The hard part is that America has to become more dynamic and more protective. In the past, American reformers were working with a dynamic society that was always gen- erating the energy required to solve the nation’s woes. But as Tyler Cowen demonstrates in his new book, “The Complacent Class,” contemporary Americans have lost their mojo.
Cowen shows that in sphere after sphere, Americans have become less adventurous and more static. For example, Americans used to move a lot to seize opportunities. But the rate of Americans who are migrating across state lines has plummeted by 51 percent from the levels of the 1950s and 1960s.
Americans used to be entrepreneurial, but there has been a decline in startups as a share of all business activity over the last generation. The share of Americans under 30 who own a business has fallen 65 percent since the 1980s.
There are signs that America is less innovative. Accounting for population growth, Americans create 25 percent fewer major international patents than in 1999.

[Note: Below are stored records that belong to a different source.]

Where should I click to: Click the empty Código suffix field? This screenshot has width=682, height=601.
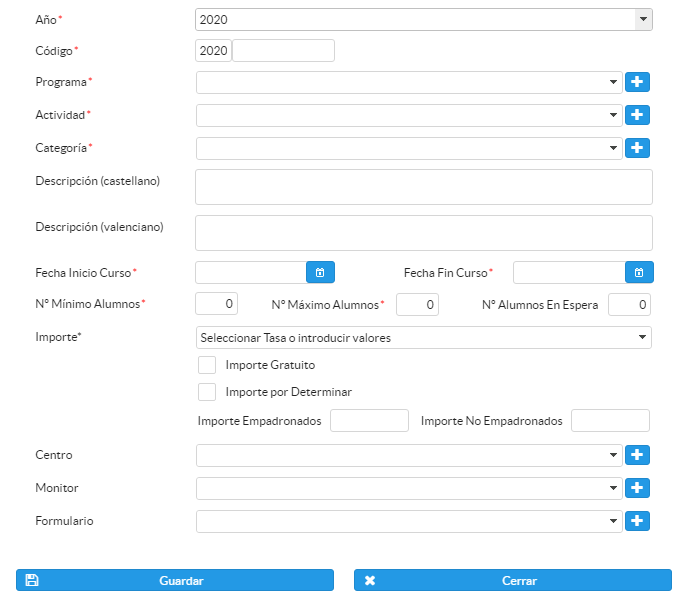point(283,50)
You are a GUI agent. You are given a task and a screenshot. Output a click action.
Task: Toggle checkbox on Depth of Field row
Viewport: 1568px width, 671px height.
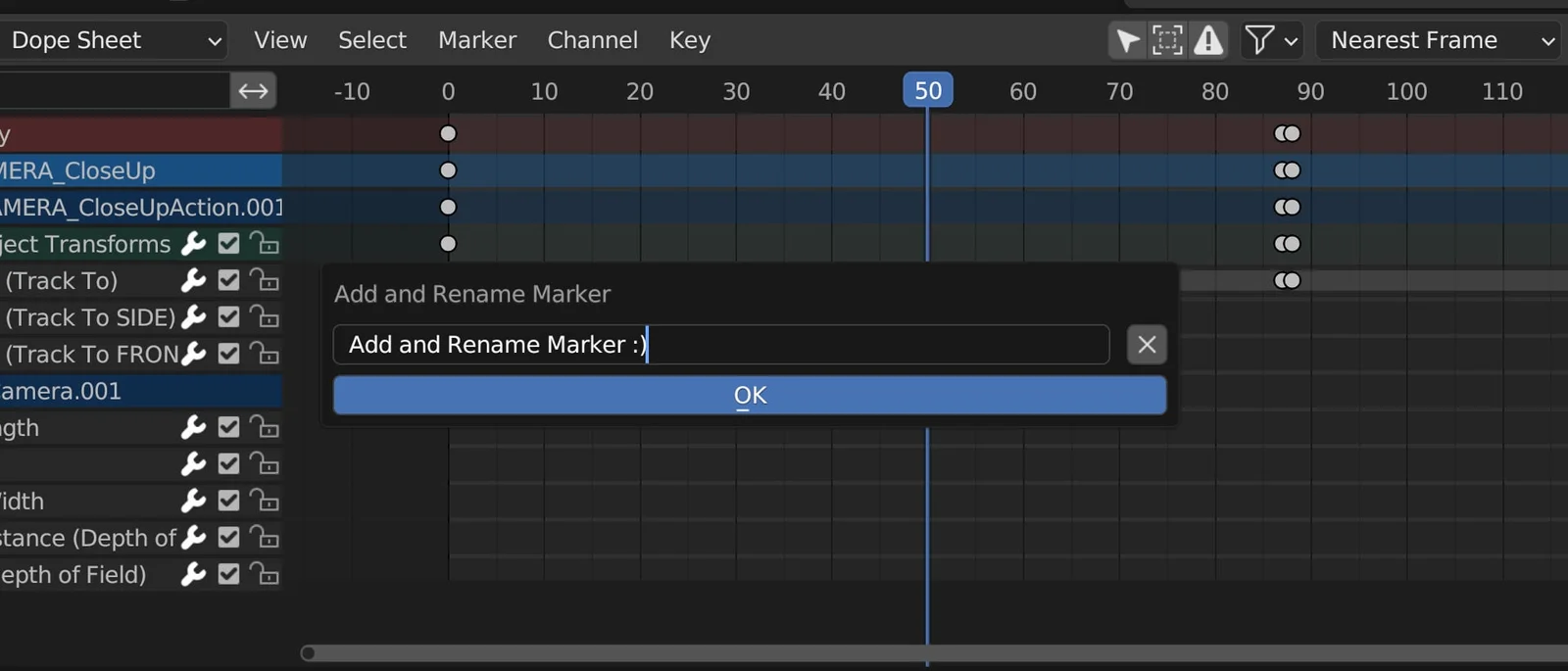[x=228, y=575]
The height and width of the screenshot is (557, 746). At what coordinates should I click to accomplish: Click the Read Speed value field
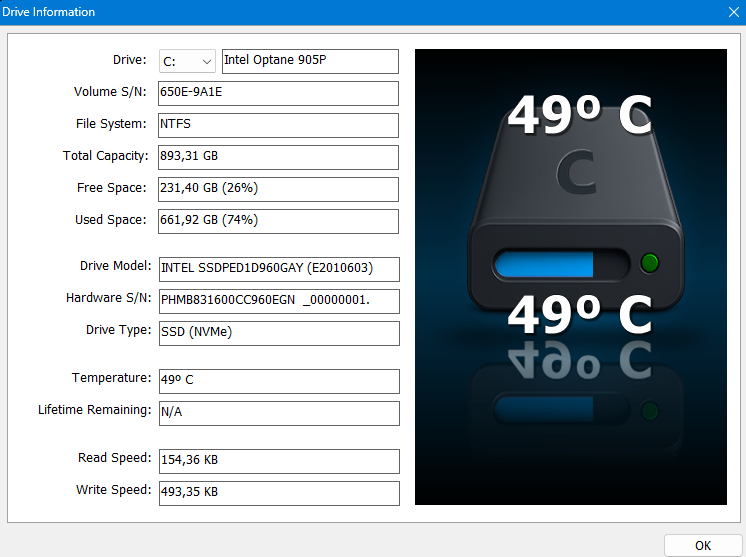278,461
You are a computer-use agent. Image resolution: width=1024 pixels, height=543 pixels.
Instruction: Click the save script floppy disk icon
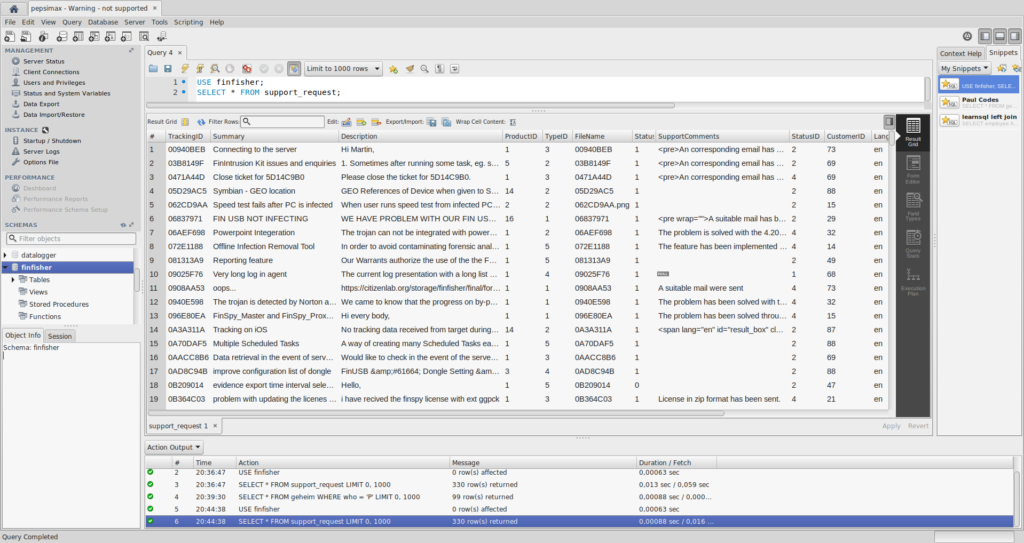click(x=169, y=69)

In different ways Eberstadt and Cowen are describing a country that is decelerating, detaching, losing hope, getting sadder. Economic slowdown, social disaffection and risk aversion reinforce one another.
Of course nothing is foreordained. But where is the social movement that is thinking about the fundamentals of this century’s bad start and envisions an alternate path? Who has a compelling plan to boost economic growth? If Trump is not the answer, what is?